Current BRE Trust Supported Fire Safety Projects

Fire death and serious injury investigation

Fire death and serious injury investigation

UK domestic fire death numbers appear to have plateaued in recent years after more than three decades of decreasing fatalities. In this project a group of fire experts is analysing data gathered by fire and rescue services and reviewing the causes of fire deaths and the circumstances of serious fire related injuries. The outputs will be used to produce guidance on the effect that using new technologies or services can have on reducing deaths and injury from fire in homes.

Project update – first phase completed

Factors influencing a typical fire fatality and serious injury have been investigated in the first phase of this review. Fourteen recommendations have been proposed to potentially reduce fatalities and injuries, including the more effective use of existing technology, greater use of combined detection/suppression systems and identifying further areas to research such as fires from electrical appliances.

Next phase

The next phase will focus further on specific details from fire investigation reports for each of the 126 domestic fire fatalities occurring in the review period. In order to assess the proposed recommendations, the potential effectiveness of each of them will be considered during the review of the fire investigation reports.

View the first phase of the report here

 

 

The Trutest detector sensitivity tester being used on-site to get an alarm response from a commercial smoke detector

How long before replacing smoke detectors?

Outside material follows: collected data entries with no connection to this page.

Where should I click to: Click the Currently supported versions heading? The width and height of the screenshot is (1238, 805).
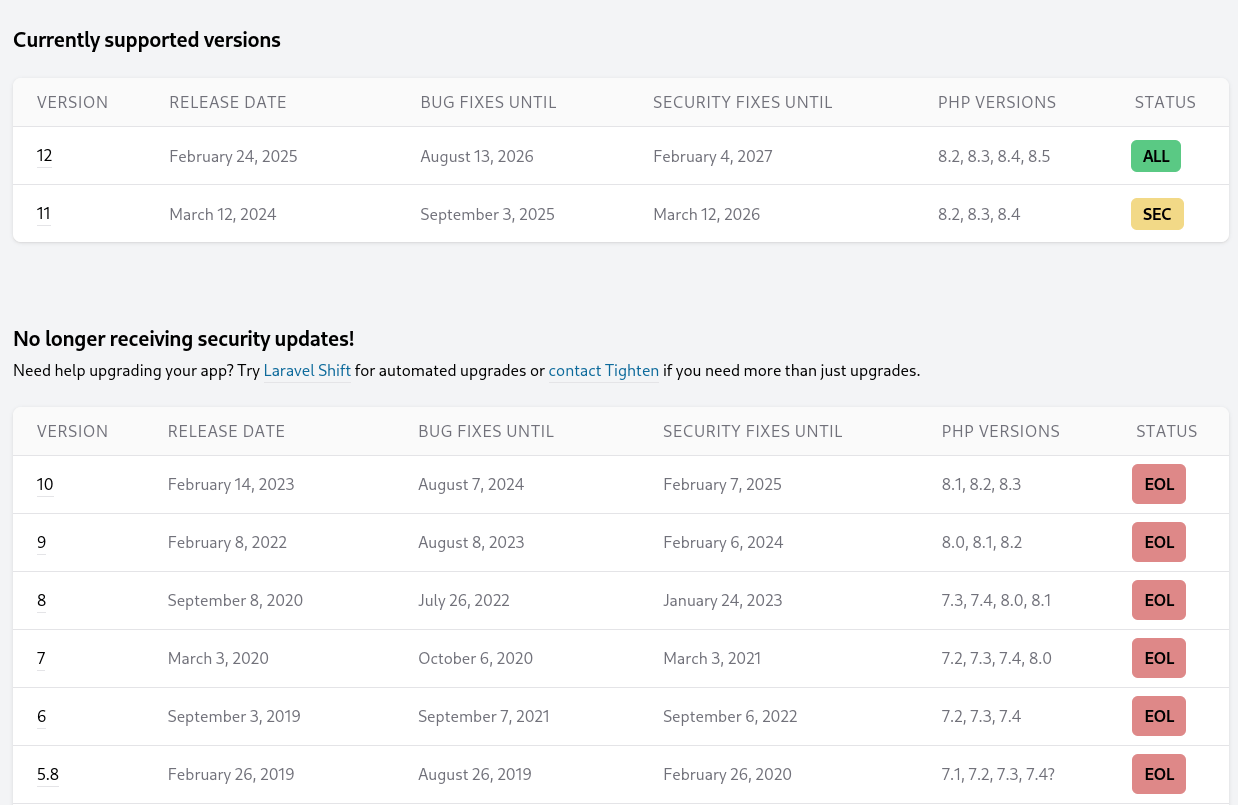coord(147,40)
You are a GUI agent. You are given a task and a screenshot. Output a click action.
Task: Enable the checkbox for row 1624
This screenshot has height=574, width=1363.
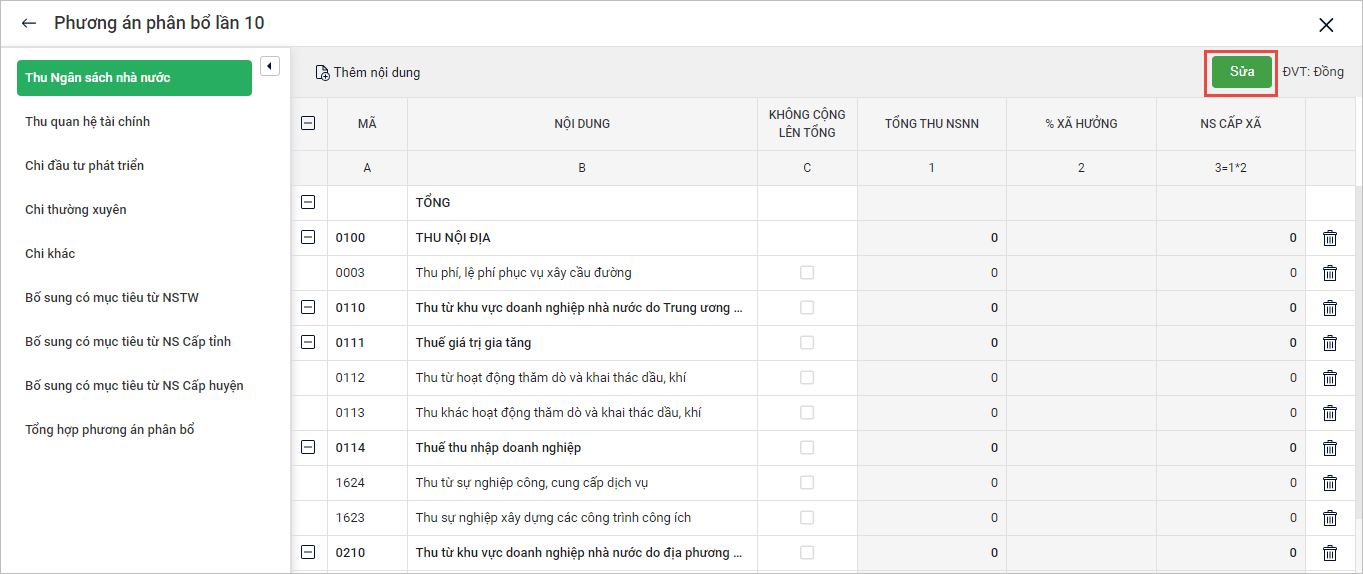click(807, 483)
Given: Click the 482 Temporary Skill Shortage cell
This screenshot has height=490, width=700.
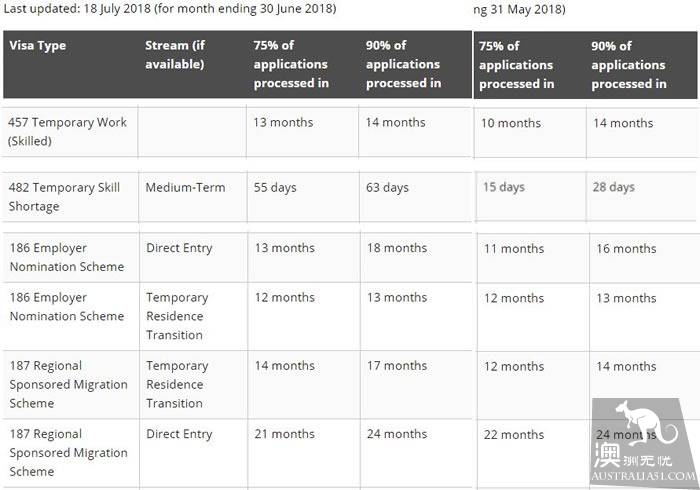Looking at the screenshot, I should click(x=71, y=197).
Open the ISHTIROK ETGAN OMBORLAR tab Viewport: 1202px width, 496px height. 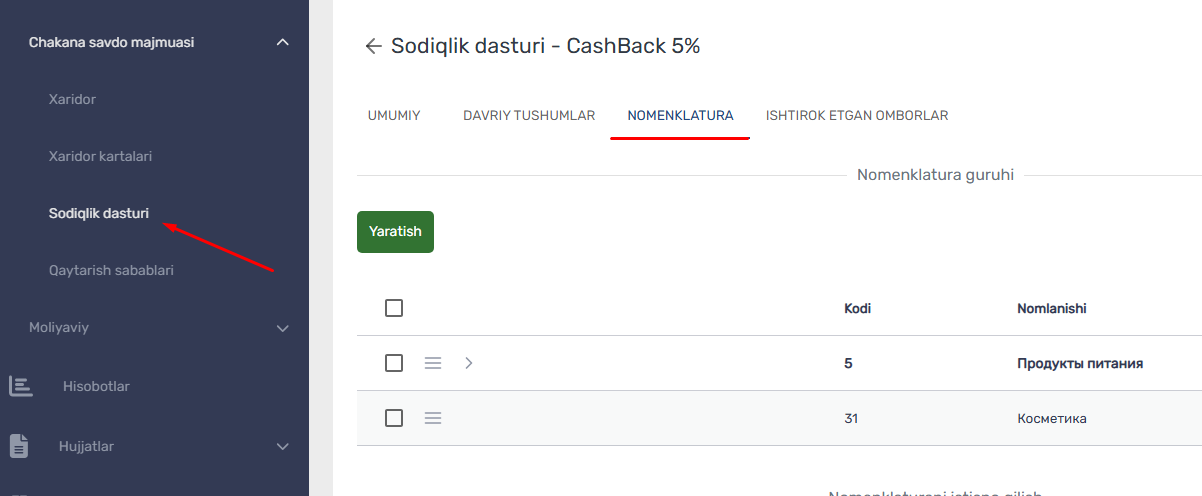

UK codes and regulations have no recommendations for when smoke detectors should be replaced. Detector performance and sensitivity changes with time and as components become dusty and electrical components degrade. This project is testing smoke detectors in domestic and commercial environments to identify the mean and spread of their sensitivities with age, and analysing this data to propose replacement periods. This will enable UK codes and guidance to be updated and will influence other countries to adopt more appropriate replacement periods based on research.